Every time you open YouTube, Spotify, TikTok, or Netflix, an algorithm decides what you see. Most people know this in a general way. What most people do not know is that these algorithms are not trying to show you what you will enjoy. They are trying to show you what will keep you watching. Those two things sound similar. They are not.
The business model behind recommendation algorithms is attention. Every extra minute you spend on a platform is worth money. Advertisers pay for eyeballs, and the more time a platform captures, the more it earns. So the algorithm gets optimized for one thing: time on site. Not satisfaction. Not accuracy. Not your wellbeing. Time.

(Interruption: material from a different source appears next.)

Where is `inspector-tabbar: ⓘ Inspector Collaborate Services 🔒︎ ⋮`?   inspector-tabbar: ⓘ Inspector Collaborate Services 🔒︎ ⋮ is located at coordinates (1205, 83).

The problem is that certain types of content are better at capturing attention than others. Outrage works. Fear works. Content that makes you feel you are part of an in-group threatened by an out-group works especially well. An algorithm optimizing for engagement will naturally drift toward amplifying this kind of material, not because anyone programmed it to, but because that is what the engagement data tells it to do.
This has a few downstream effects worth understanding. First, your feed becomes a distorted picture of the world. The content that gets promoted is not a representative sample of what is out there. It is a sample of what makes people click and keep watching. Second, you start to feel like your own views are more mainstream than they actually are, because the algorithm keeps finding more people who agree with you. Third, topics that generate controversy get more algorithmic love than topics that generate calm agreement, so the overall temperature of the content you see keeps rising over time.

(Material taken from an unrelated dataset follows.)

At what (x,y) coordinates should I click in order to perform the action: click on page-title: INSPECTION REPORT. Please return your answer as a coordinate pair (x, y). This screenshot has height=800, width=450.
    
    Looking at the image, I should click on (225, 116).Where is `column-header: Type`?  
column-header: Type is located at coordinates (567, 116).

Justorium gets into just how wide this gap is. The platforms themselves have internal research showing engagement-optimized algorithms push users toward increasingly extreme content, and several of them have suppressed or delayed publishing that research.
The situation is not hypothetical. A former Facebook data scientist testified before the Senate in 2021 that the company’s own internal studies showed Instagram was harmful to a significant percentage of teenage girls. The company knew. The algorithm kept running. The business model did not change. That is the clearest illustration of how these systems actually work: user welfare and platform revenue are not the same thing, and when they conflict, revenue tends to win.
None of this means you should delete your accounts. Recommendation algorithms also help you find genuinely great content you would never have discovered on your own. The same mechanics that amplify outrage can also surface a documentary you love or a musician who fits your taste perfectly. The tool is not evil. It is just not neutral, and pretending it is will get you into trouble.
The practical move is to be conscious about passive versus active consumption. When you are passively scrolling and letting the algorithm decide what you see, you are handing over a lot of influence to a system whose interests do not fully align with yours. When you are actively searching for specific content or seeking out sources you have chosen, you are back in control. That distinction is worth building into your daily habits.